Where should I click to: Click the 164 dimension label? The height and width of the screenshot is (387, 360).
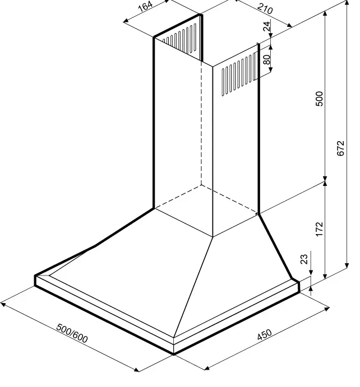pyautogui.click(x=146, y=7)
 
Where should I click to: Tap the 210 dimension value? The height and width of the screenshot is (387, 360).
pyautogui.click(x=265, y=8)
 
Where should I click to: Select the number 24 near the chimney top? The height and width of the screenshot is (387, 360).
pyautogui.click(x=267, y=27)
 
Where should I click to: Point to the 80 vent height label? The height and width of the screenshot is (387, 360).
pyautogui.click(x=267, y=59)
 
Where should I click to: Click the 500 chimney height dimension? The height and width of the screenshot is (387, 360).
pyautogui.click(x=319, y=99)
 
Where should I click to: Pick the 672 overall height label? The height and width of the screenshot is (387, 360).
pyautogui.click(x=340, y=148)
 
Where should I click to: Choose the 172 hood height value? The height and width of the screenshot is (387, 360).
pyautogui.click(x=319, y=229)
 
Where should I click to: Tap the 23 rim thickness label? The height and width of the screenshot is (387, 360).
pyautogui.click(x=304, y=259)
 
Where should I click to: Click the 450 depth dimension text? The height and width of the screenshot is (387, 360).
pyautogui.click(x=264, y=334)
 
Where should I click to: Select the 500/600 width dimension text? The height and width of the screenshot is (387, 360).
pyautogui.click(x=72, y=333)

==

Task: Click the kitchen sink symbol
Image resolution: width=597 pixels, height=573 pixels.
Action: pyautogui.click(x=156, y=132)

==

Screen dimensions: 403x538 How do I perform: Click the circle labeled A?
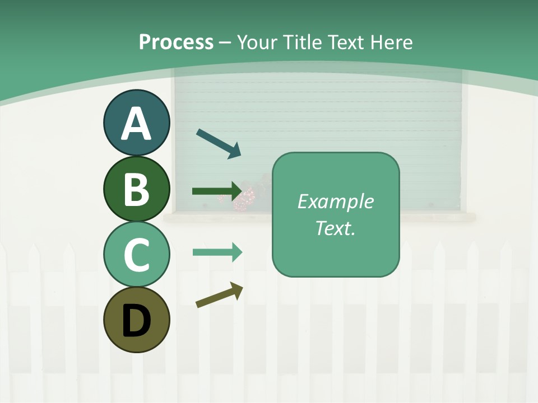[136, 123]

• Directive: Copy out the listing word for word, from the line with "Where should I click to: Click the 164" to the line with "pyautogui.click(x=72, y=333)", and leave the pictures out.

• In response:
Where should I click to: Click the 164 dimension label? The height and width of the screenshot is (387, 360).
pyautogui.click(x=146, y=7)
 
Where should I click to: Tap the 210 dimension value? The height and width of the screenshot is (387, 360).
pyautogui.click(x=265, y=8)
 
Where should I click to: Select the number 24 near the chimney top? The height and width of the screenshot is (387, 360).
pyautogui.click(x=267, y=27)
 
Where should I click to: Point to the 80 vent height label? The height and width of the screenshot is (387, 360).
pyautogui.click(x=267, y=59)
 
Where should I click to: Click the 500 chimney height dimension? The height and width of the screenshot is (387, 360).
pyautogui.click(x=319, y=99)
 
Where should I click to: Pick the 672 overall height label? The height and width of the screenshot is (387, 360).
pyautogui.click(x=340, y=148)
 
Where should I click to: Choose the 172 hood height value? The height and width of the screenshot is (387, 360).
pyautogui.click(x=319, y=229)
 
Where should I click to: Tap the 23 rim thickness label? The height and width of the screenshot is (387, 360).
pyautogui.click(x=304, y=259)
 
Where should I click to: Click the 450 depth dimension text? The height and width of the screenshot is (387, 360).
pyautogui.click(x=264, y=334)
 
Where should I click to: Select the 500/600 width dimension text? The height and width of the screenshot is (387, 360).
pyautogui.click(x=72, y=333)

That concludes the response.